If companies are unaware of how their customers perceive them, it’s not for lack of information. Far from it. In fact, today’s enterprises collect more data than ever in the customer-facing parts of their organisation, such as the contact centre and branch offices.

Speech Analytics in a Customer-centric Organisation

Rather than a lack of data, the challenge is to translate this data into actionable information, and make that information available enterprise-wide. There’s also a tendency for decision makers to operate in a vacuum, basing decisions on what they think customers want, rather than confirming their ideas through direct contact with consumers.

To address this challenge, contact centre managers and executives are beginning to explore what it really takes to be a customer-centric enterprise, and how implementing technologies and processes can help integrate and streamline contact centre and enterprise sales and service activities.

Analytics: Delivering the Why Behind the What

Contact centres produce more data than just about any other part of the business – data that tells you what is going on in your contact centre, but often not why you get the results you do. Speech and data analytics help organisations understand the why behind the what by transforming customer interactions captured in their contact centres into actionable intelligence – intelligence they can use to take action that will make an impact on the business.

Speech analytics automatically categorises and analyses call content to reveal the root causes of customer contacts, and surface trends that might otherwise go undetected without listening to thousands of calls.

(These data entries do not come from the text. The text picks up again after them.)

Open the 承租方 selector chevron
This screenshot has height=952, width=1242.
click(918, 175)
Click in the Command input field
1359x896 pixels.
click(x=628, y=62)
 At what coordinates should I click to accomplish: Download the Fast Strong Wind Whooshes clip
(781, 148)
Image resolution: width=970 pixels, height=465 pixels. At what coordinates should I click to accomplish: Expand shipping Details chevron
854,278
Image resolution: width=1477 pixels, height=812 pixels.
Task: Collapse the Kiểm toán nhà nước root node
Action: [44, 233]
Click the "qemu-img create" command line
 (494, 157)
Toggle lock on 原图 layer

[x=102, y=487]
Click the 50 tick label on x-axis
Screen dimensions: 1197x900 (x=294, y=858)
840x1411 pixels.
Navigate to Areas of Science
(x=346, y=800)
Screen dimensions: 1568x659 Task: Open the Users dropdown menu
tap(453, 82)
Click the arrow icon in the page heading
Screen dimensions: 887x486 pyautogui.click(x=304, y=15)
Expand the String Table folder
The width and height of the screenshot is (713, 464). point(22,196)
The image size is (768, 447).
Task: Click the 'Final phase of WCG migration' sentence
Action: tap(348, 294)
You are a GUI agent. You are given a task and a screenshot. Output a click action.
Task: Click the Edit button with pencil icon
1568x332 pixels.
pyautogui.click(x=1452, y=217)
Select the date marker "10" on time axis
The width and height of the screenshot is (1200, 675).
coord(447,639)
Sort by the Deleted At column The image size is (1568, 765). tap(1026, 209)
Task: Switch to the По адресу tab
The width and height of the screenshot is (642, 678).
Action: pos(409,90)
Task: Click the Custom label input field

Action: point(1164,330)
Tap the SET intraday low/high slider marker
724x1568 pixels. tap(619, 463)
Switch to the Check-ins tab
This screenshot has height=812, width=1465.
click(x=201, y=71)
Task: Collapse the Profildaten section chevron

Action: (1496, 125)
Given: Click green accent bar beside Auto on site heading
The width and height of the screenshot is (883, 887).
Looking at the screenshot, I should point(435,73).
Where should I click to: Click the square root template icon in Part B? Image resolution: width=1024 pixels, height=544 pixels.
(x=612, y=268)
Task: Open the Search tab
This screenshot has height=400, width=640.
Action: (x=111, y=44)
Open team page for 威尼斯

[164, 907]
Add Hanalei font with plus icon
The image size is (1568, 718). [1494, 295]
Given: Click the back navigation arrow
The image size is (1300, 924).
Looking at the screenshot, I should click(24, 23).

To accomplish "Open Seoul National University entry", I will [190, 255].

Data analytics uncover call scenarios that either help or hurt your ability to meet key performance objectives. These tools can reveal process issues – including those in the back office – that are impacting the customer experience.

By enabling root-cause analysis, speech and data analytics can help organisations transform customer data – structured and unstructured – into meaningful information. Armed with data, not hunches, organisations can understand customer service issues and take appropriate action to optimise workforce performance and correct or enhance processes.

For example, enterprises can leverage an analytics solution to help:

  • Forecast customer demand and schedule the right staff with the right skill sets at the right time.
  • Provide insight into customer satisfaction, shifting the emphasis of quality management from what employees are doing to what customers are doing.
  • Answer questions such as: What are customers saying? Are they satisfied? If not, why? What can be done to fix the problem?
  • Detect strengths and weaknesses in agent skill sets, enabling supervisors to deliver targeted coaching or training.
  • Provide key performance indicators, scorecards, and training to personnel to help them get a sense of their own performance and build their skills.

By culling insights from mountains of data that can be acted upon immediately by stakeholders, analytics help drive quality, performance and the customer experience. Moreover, this information can be fed back into the enterprise, creating a continuous feedback cycle to propel improvement.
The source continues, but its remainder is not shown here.